What you need to do → Show each line of the listing in which the word "click" occurs.

Data supplied →

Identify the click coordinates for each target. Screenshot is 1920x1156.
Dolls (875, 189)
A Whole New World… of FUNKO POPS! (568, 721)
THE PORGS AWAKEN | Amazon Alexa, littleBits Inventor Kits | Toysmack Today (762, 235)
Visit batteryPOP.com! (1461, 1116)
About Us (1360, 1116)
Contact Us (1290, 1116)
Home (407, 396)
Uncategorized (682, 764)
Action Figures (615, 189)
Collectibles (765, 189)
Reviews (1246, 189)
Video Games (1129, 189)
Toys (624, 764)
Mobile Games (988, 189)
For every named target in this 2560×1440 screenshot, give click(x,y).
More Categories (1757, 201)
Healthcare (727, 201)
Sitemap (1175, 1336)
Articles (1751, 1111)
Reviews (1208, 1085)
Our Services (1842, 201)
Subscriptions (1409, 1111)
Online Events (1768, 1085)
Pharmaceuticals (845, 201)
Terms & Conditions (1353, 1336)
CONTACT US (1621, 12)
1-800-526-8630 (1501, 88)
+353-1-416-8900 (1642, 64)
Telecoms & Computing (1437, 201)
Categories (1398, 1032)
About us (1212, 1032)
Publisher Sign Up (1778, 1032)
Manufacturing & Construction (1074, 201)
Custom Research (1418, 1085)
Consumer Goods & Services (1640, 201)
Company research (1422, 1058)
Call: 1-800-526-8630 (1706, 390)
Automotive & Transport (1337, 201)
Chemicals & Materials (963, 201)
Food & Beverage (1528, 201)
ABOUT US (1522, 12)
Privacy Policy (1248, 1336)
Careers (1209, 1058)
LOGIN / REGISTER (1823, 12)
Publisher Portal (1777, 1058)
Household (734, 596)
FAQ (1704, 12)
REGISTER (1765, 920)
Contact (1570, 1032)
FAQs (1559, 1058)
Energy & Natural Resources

Answer section →
Identify the click coordinates for each target. Screenshot is 1920x1156.
For every named target in this 2560×1440 screenshot, give click(x,y).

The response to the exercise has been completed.